Records excerpted from a collection
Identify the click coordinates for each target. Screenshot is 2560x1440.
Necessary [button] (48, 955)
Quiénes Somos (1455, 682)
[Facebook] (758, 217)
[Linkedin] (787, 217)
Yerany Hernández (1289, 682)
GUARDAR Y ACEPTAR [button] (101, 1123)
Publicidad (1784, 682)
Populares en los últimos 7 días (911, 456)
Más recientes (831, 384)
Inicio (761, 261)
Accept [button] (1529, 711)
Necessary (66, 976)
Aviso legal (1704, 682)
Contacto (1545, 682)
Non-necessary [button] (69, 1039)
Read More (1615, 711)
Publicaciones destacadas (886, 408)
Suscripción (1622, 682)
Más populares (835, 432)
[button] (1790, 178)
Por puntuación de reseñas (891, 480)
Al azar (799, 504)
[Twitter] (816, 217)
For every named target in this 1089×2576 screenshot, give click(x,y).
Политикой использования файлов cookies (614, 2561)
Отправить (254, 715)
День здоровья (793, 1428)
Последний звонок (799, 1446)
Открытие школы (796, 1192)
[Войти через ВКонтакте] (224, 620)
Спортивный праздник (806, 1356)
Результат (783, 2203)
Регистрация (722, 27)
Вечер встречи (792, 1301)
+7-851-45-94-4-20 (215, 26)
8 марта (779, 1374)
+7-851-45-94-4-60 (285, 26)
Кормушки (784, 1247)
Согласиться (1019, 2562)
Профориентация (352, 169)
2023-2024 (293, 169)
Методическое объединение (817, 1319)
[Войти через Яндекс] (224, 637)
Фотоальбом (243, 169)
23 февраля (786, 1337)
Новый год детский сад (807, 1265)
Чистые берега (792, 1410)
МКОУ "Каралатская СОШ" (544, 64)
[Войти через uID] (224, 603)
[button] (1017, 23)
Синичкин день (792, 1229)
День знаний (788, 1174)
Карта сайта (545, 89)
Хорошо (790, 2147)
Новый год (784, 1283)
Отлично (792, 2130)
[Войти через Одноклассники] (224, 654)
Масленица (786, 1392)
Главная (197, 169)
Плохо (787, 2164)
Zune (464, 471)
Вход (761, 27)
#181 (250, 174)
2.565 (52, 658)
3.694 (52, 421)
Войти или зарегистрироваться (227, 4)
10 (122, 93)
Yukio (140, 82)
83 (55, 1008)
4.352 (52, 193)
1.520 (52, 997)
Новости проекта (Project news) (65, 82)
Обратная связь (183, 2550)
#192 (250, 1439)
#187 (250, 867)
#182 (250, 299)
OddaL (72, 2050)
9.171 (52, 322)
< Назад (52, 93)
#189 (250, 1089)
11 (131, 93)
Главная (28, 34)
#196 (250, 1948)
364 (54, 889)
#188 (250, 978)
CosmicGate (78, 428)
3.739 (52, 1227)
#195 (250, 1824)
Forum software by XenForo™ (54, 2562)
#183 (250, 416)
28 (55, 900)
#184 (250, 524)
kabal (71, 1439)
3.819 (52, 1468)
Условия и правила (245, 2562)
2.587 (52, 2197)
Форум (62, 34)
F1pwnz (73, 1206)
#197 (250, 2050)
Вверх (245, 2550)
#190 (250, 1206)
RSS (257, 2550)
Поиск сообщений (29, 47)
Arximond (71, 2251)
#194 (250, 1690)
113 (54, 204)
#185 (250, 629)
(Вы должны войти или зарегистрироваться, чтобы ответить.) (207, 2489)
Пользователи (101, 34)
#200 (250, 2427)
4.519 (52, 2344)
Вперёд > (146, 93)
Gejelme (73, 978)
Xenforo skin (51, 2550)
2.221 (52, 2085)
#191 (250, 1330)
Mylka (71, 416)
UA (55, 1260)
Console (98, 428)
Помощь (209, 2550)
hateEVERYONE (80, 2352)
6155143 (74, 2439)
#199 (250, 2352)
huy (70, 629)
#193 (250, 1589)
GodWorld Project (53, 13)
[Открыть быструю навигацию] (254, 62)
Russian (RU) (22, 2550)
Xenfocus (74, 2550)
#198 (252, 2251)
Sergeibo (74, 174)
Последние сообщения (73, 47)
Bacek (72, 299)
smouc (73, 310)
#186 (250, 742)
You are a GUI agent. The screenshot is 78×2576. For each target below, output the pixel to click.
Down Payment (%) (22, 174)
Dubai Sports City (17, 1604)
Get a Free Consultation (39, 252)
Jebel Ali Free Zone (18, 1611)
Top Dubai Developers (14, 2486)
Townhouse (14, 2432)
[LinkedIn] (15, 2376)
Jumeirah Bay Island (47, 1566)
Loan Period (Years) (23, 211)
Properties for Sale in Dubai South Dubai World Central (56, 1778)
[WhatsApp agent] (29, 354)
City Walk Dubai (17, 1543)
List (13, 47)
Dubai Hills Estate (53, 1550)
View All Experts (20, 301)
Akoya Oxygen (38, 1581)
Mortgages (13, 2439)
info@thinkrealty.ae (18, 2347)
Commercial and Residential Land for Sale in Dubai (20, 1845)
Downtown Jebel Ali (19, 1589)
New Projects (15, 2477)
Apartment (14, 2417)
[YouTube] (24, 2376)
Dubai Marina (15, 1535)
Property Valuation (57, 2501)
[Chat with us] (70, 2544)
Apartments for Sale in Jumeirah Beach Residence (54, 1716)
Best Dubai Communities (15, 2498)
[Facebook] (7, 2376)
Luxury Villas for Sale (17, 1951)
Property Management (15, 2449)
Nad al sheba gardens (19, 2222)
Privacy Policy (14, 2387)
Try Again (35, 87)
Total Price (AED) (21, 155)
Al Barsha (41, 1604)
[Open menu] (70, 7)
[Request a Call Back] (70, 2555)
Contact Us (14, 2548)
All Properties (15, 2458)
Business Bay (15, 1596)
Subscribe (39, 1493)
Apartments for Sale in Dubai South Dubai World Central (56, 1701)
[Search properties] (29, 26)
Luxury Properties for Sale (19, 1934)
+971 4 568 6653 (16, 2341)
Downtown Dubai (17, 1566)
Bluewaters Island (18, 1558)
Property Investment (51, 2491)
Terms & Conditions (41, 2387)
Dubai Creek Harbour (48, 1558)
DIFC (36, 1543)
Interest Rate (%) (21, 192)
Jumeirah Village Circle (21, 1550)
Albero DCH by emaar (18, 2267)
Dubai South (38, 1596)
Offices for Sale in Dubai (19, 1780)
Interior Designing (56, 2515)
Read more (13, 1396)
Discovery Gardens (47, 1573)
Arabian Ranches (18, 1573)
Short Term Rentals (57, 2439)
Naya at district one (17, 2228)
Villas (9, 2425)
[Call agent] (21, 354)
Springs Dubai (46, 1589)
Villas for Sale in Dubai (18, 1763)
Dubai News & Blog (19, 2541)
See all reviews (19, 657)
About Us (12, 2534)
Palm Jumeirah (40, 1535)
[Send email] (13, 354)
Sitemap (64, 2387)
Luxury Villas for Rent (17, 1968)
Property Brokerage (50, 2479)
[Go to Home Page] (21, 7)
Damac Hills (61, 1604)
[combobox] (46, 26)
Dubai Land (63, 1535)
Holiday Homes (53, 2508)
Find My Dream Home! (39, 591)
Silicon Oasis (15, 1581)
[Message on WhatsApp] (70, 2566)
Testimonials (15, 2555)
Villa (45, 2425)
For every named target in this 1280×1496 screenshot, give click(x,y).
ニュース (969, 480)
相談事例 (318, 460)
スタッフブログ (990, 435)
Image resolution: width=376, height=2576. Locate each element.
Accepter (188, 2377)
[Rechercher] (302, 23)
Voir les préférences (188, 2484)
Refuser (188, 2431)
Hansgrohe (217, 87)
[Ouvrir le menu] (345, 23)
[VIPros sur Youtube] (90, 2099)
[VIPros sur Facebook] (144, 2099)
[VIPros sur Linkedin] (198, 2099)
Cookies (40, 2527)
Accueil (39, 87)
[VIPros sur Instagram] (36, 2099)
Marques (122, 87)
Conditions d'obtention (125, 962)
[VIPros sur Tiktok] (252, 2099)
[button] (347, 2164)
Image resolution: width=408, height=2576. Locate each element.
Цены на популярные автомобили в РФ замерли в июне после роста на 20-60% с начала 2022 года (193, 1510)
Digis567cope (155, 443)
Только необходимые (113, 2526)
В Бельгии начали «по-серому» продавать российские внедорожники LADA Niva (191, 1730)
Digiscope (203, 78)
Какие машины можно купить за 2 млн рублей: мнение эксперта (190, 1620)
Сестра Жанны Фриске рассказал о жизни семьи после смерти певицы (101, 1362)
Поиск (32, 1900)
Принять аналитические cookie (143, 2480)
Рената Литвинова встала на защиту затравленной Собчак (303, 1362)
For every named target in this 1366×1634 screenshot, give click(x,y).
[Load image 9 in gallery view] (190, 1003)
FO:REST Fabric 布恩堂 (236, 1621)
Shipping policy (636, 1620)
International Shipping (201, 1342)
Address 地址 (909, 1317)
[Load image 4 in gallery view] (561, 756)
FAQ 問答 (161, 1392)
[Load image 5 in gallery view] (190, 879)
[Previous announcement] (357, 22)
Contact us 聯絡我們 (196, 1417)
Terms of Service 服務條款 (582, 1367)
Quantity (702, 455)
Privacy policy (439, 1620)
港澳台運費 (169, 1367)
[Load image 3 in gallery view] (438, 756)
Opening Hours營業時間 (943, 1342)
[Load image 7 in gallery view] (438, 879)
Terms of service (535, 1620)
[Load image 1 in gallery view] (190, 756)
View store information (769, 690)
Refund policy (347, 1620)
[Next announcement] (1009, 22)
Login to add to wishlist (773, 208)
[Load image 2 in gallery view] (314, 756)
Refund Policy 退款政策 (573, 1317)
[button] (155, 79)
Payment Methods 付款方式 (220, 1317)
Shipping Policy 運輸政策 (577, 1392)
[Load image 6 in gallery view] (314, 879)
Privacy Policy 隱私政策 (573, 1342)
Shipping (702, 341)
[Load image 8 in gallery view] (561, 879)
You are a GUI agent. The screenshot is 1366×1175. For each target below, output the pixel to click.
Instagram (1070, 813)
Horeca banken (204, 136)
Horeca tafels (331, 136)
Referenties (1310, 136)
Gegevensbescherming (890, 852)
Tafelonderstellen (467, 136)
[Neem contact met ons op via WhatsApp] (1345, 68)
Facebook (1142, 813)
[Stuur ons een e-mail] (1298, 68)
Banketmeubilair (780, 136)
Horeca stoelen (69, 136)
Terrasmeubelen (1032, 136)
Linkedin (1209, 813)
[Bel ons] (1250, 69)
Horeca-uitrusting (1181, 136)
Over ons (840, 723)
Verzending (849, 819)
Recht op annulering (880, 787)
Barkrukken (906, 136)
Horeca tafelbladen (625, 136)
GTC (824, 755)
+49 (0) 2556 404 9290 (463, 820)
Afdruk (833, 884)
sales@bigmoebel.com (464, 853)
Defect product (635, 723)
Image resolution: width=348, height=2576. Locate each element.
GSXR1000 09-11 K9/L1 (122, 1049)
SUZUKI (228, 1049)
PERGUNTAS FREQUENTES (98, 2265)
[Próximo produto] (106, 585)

WORK ITEM: Looking back over the data above, restate word for word the lines that begin at the line with "Luxury Villas for Rent (17, 1968)" and end at the line with "[button] (347, 2164)", inclusive.

EXERCISE RESPONSE:
Luxury Villas for Rent (17, 1968)
Property Brokerage (50, 2479)
[Go to Home Page] (21, 7)
Damac Hills (61, 1604)
[combobox] (46, 26)
Dubai Land (63, 1535)
Holiday Homes (53, 2508)
Find My Dream Home! (39, 591)
Silicon Oasis (15, 1581)
[Message on WhatsApp] (70, 2566)
Testimonials (15, 2555)
Villa (45, 2425)
For every named target in this 1280×1496 screenshot, give click(x,y).
ニュース (969, 480)
相談事例 (318, 460)
スタッフブログ (990, 435)
Image resolution: width=376, height=2576. Locate each element.
Accepter (188, 2377)
[Rechercher] (302, 23)
Voir les préférences (188, 2484)
Refuser (188, 2431)
Hansgrohe (217, 87)
[Ouvrir le menu] (345, 23)
[VIPros sur Youtube] (90, 2099)
[VIPros sur Facebook] (144, 2099)
[VIPros sur Linkedin] (198, 2099)
Cookies (40, 2527)
Accueil (39, 87)
[VIPros sur Instagram] (36, 2099)
Marques (122, 87)
Conditions d'obtention (125, 962)
[VIPros sur Tiktok] (252, 2099)
[button] (347, 2164)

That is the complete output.